Items from a data source
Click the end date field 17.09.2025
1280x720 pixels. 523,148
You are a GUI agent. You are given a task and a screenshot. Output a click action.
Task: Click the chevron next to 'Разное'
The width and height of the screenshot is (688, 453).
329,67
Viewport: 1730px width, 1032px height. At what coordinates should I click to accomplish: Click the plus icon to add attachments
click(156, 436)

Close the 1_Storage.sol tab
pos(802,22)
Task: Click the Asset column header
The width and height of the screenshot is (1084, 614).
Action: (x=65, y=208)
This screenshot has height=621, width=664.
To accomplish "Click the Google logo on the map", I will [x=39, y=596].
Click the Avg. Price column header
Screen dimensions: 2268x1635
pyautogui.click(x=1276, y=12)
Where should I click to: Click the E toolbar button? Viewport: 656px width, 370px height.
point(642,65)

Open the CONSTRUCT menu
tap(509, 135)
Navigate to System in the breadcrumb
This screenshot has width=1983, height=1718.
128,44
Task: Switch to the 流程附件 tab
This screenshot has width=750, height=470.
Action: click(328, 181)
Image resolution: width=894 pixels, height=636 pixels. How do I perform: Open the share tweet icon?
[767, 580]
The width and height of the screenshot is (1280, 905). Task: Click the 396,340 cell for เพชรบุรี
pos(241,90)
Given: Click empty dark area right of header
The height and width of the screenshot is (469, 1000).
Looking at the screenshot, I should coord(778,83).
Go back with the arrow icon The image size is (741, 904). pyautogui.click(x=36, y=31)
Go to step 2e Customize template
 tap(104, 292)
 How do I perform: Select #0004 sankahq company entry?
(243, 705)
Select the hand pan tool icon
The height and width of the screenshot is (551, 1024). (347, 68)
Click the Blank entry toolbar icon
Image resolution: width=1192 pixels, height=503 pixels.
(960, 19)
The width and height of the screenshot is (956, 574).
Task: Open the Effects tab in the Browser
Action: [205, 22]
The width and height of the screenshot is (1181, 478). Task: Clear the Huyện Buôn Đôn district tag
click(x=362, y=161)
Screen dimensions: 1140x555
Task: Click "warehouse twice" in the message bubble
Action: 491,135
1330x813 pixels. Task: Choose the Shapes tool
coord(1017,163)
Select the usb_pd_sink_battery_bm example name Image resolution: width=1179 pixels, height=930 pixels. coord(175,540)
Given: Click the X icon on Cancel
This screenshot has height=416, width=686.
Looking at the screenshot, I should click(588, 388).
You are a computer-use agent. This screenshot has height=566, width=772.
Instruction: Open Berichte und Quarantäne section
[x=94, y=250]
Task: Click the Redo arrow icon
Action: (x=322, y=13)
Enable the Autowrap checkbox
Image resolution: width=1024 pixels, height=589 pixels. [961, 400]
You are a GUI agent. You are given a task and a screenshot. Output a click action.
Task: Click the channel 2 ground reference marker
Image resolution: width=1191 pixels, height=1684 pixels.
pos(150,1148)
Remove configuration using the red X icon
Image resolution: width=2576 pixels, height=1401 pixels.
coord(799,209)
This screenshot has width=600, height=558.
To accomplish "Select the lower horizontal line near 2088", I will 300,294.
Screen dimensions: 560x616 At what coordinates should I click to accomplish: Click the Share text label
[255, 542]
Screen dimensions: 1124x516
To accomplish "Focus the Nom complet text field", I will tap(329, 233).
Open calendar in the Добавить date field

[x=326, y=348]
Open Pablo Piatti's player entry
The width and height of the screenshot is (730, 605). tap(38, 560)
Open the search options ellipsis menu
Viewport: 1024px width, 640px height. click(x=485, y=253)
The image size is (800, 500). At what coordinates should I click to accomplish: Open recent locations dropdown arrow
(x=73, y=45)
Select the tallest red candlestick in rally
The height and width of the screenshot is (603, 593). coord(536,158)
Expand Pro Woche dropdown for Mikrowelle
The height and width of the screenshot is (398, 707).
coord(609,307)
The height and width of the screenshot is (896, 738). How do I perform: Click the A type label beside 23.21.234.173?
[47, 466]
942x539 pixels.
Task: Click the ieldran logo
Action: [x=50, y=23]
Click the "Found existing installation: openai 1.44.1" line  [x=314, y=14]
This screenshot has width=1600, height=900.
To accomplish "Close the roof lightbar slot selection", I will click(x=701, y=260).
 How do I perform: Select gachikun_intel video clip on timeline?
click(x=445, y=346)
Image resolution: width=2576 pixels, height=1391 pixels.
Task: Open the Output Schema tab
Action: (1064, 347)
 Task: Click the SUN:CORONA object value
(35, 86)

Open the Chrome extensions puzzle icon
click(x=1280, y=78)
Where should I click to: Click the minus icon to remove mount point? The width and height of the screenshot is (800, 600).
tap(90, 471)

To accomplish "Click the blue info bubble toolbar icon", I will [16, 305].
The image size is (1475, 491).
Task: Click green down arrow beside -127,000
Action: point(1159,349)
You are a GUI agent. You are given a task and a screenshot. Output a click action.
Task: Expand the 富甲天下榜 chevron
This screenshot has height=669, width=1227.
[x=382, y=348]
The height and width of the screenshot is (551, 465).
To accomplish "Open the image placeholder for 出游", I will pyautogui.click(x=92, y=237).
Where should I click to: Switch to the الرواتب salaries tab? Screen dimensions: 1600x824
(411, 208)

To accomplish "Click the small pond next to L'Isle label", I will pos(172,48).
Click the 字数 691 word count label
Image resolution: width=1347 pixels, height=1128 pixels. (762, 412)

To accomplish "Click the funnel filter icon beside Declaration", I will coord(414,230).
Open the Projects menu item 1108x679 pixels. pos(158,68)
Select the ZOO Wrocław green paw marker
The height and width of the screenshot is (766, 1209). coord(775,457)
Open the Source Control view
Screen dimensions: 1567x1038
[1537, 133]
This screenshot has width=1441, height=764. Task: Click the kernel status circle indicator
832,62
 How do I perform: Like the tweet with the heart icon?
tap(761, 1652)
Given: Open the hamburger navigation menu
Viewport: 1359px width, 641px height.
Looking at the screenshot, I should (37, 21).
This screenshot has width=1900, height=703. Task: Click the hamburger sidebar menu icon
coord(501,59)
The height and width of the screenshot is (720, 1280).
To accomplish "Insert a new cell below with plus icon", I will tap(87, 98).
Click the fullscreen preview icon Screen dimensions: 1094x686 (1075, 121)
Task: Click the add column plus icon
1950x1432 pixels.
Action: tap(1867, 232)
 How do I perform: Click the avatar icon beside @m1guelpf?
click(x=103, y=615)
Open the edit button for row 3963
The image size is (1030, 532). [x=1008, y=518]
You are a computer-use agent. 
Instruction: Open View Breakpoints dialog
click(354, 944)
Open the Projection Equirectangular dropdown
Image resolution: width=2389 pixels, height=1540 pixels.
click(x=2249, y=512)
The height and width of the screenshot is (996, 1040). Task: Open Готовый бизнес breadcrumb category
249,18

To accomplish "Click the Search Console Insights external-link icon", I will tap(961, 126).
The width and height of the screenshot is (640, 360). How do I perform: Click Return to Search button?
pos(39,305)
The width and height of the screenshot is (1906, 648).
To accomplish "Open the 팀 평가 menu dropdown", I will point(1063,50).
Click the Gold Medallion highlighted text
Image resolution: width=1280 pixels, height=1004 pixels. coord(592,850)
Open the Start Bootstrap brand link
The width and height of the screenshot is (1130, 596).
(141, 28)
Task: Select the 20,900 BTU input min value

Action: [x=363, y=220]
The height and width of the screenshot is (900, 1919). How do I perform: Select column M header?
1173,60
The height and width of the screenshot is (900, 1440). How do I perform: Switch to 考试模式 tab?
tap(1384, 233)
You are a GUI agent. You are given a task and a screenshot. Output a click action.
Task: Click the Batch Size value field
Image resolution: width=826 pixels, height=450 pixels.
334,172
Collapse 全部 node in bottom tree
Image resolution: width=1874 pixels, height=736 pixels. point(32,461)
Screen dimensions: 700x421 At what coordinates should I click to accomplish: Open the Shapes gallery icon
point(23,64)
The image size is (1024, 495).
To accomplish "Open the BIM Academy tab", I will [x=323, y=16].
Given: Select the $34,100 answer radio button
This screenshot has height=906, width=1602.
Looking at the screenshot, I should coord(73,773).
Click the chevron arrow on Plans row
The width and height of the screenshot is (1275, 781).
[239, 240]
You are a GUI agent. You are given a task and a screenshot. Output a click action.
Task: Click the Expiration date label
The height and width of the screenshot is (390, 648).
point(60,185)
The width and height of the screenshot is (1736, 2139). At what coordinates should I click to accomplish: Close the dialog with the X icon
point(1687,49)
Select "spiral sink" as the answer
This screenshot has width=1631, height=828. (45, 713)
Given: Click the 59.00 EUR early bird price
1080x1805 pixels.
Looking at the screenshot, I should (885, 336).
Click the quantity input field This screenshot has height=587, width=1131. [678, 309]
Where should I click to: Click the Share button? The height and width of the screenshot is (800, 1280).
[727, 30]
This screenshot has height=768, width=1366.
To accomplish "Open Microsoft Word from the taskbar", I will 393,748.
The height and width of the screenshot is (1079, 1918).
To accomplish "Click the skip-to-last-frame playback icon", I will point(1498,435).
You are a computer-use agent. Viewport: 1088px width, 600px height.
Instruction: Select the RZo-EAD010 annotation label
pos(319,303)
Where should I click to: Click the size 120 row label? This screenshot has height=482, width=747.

Given instruction: Edit the listing starting with the line with "Viewport: 1730px width, 1032px" and going on through the line with "Action: (x=65, y=208)", replacing "plus icon" with "paperclip icon" and leaving everything else unchanged. Give back only those lines.

The completed task:
Viewport: 1730px width, 1032px height. At what coordinates should I click to accomplish: Click the paperclip icon to add attachments
click(156, 436)

Close the 1_Storage.sol tab
pos(802,22)
Task: Click the Asset column header
The width and height of the screenshot is (1084, 614).
Action: (x=65, y=208)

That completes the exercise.